Case ID: nj-misc_7/html/0105-01.html
Source: Caselaw Access Project
Author: {"author": "Per Curiam.", "license": "Public Domain", "url": "https://static.case.law/"}
Date Created: 2024-08-24T03:29:51.129683

EMILY MOORE, PLAINTIFF, v. ATLANTIC AND SUBURBAN RAILWAY COMPANY, DEFENDANT.
    Decided January 16, 1929.
    Before Gummere, Chibe Justice, and Justices Parker and Katzenbach.
    Eor the rule, Bourgeois & Coulomb.
    
    Contra, Oscar LeWine and William I. Garrison.
    
   Per Curiam.

The plaintiff instituted this action to recover compensation for injuries 'which she received, as she alleged, while attempting to board a trolley car of the defendant company in Pleasantville, and which, as she claimed, was caused by the negligence of the operator of the car.
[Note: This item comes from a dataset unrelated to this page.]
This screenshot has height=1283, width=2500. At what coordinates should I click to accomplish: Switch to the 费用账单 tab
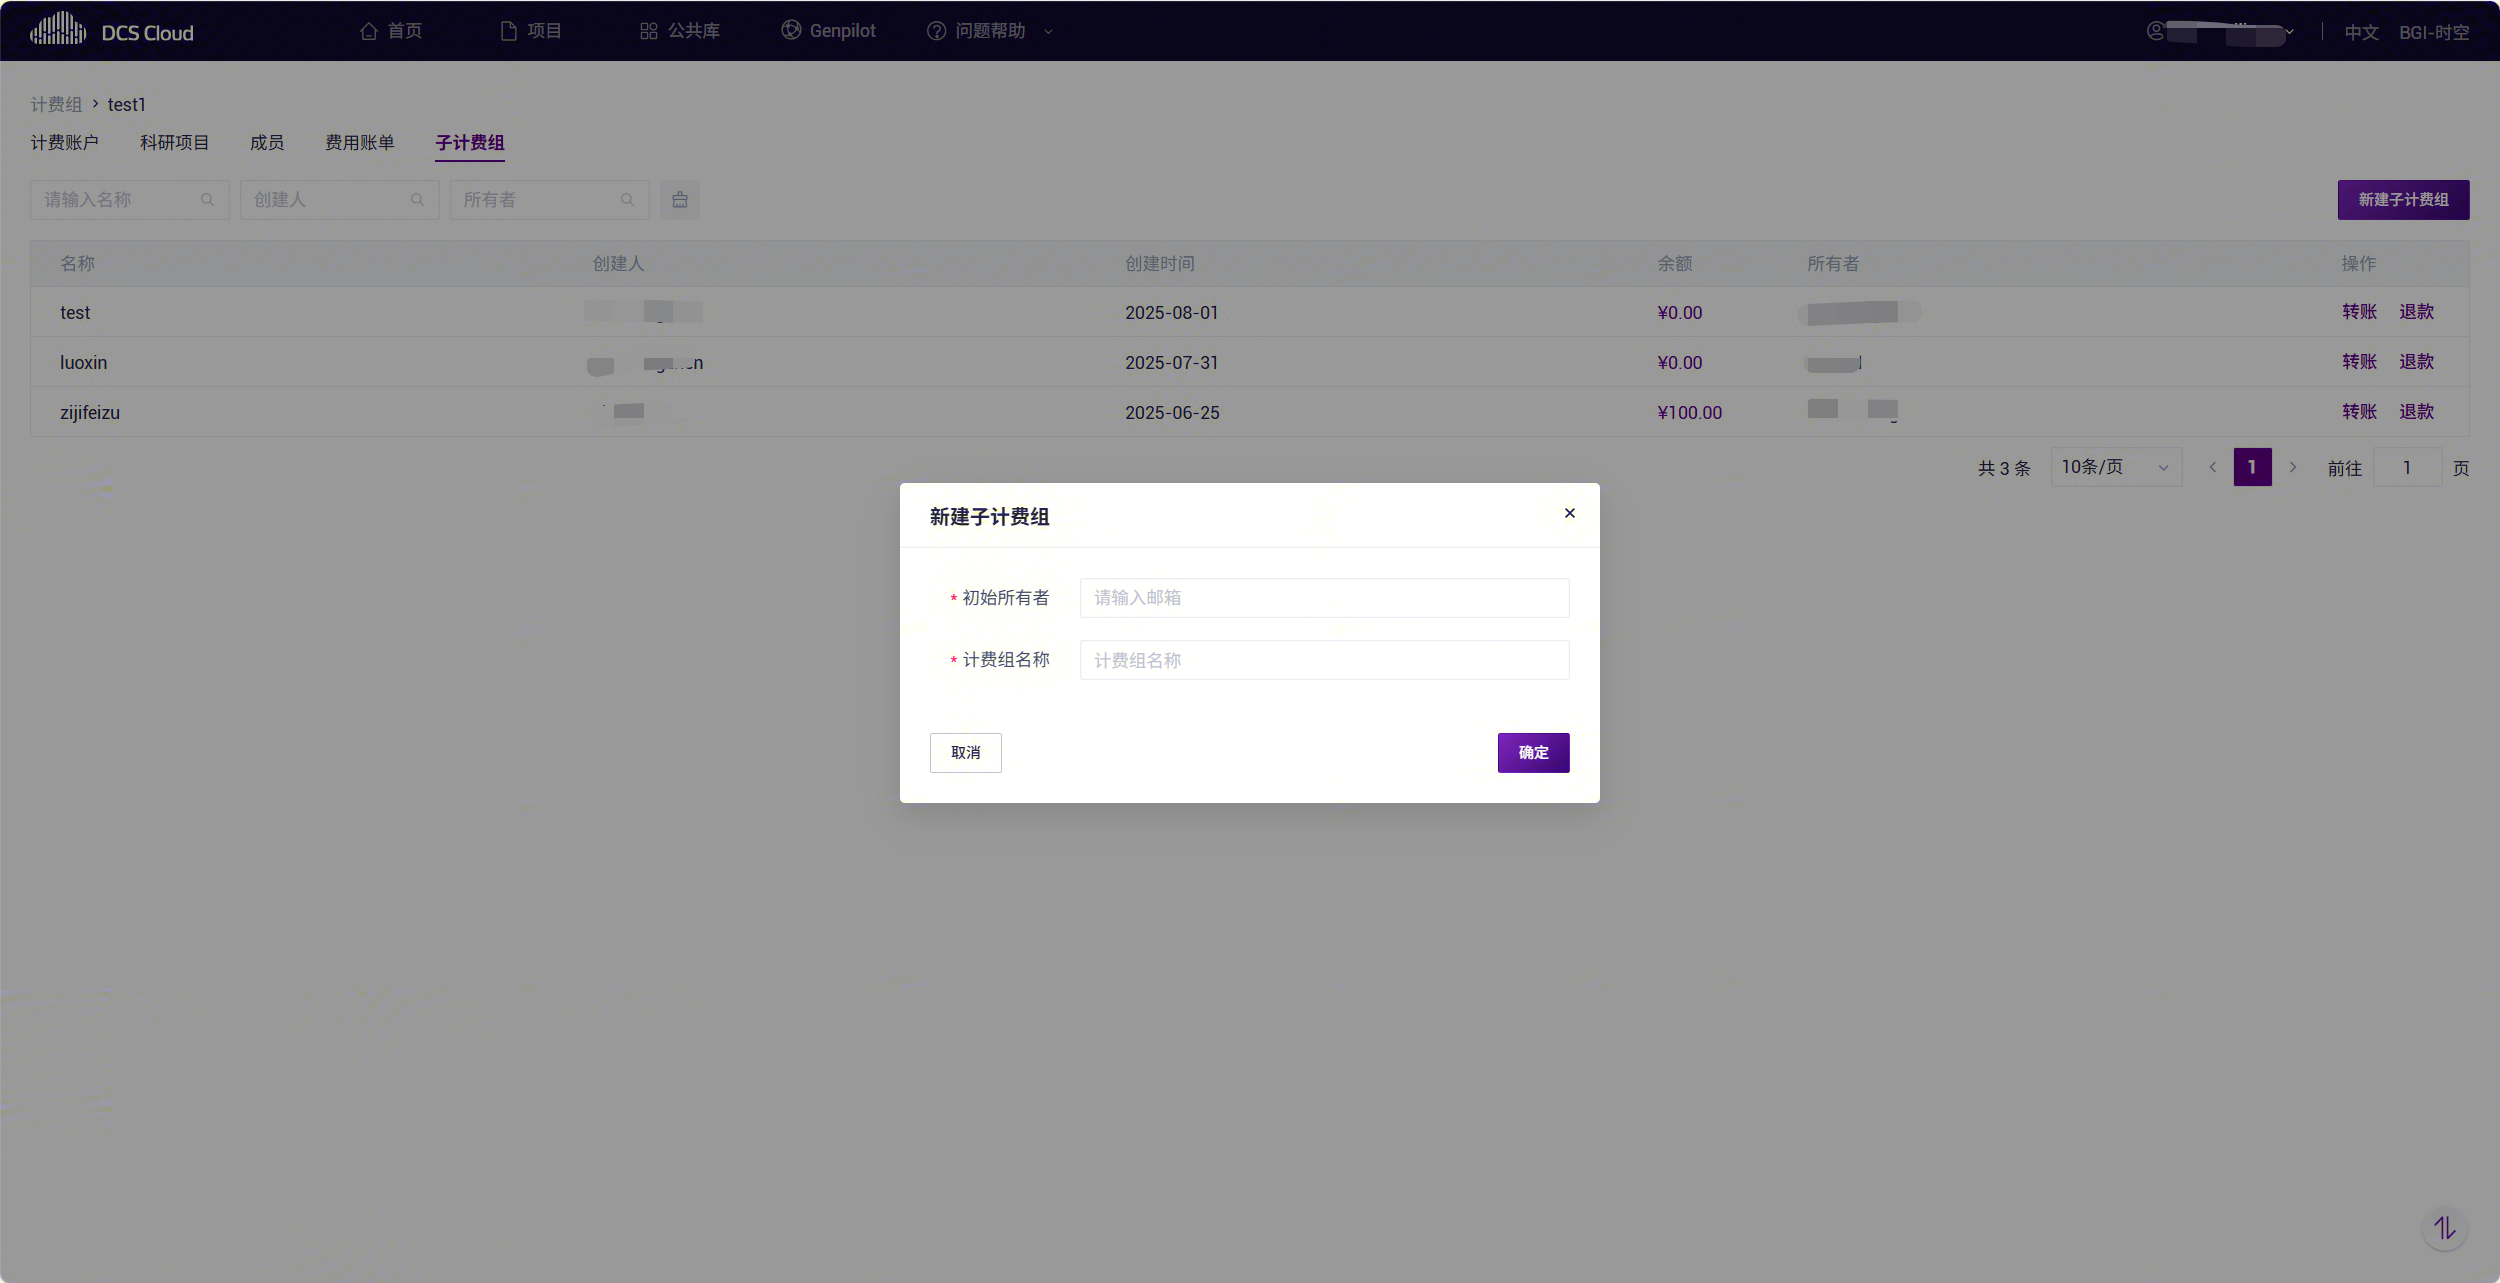[359, 143]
Her story told on the witness-stand at the trial of the cause was that the trolley car stopped at a street intersection to discharge and take on passengers; that she, with a Mrs. Eck, started to get on the car, Mrs. Eck going first and the plaintiff following her ; that Mrs. Eck got on safely, but as the plaintiff got one foot on the step the car started up, and she was thrown to the ground; that as the result thereof her leg was severely bruised; that she also received a bruise across the lower portion of her abdomen, and also that she suffered a severe nervous shock. Her story as to the happening of the accident was corroborated by the testimony of Mrs. Eck. The jury awarded her a verdict of $500; and, a rule to show cause having been allowed the defendant, it is now contended before us that the finding of responsibility on its part was against the weight of the evidence, the argument being that the proofs greatly preponderate in favor of the conclusion that no such casualty as alleged in the complaint ever occurred. A reading of the testimony submitted on the part of the defendant, as well as that submitted by the plaintiff, leads us to the conclusion that the jury was entirely justified in finding that the alleged accident to Mrs. Moore which is the subject of the present litigation actually occurred, and that it was caused by the carelessness of the operator in starting the car while she was in the act of boarding it.

The rule to show cause will be discharged.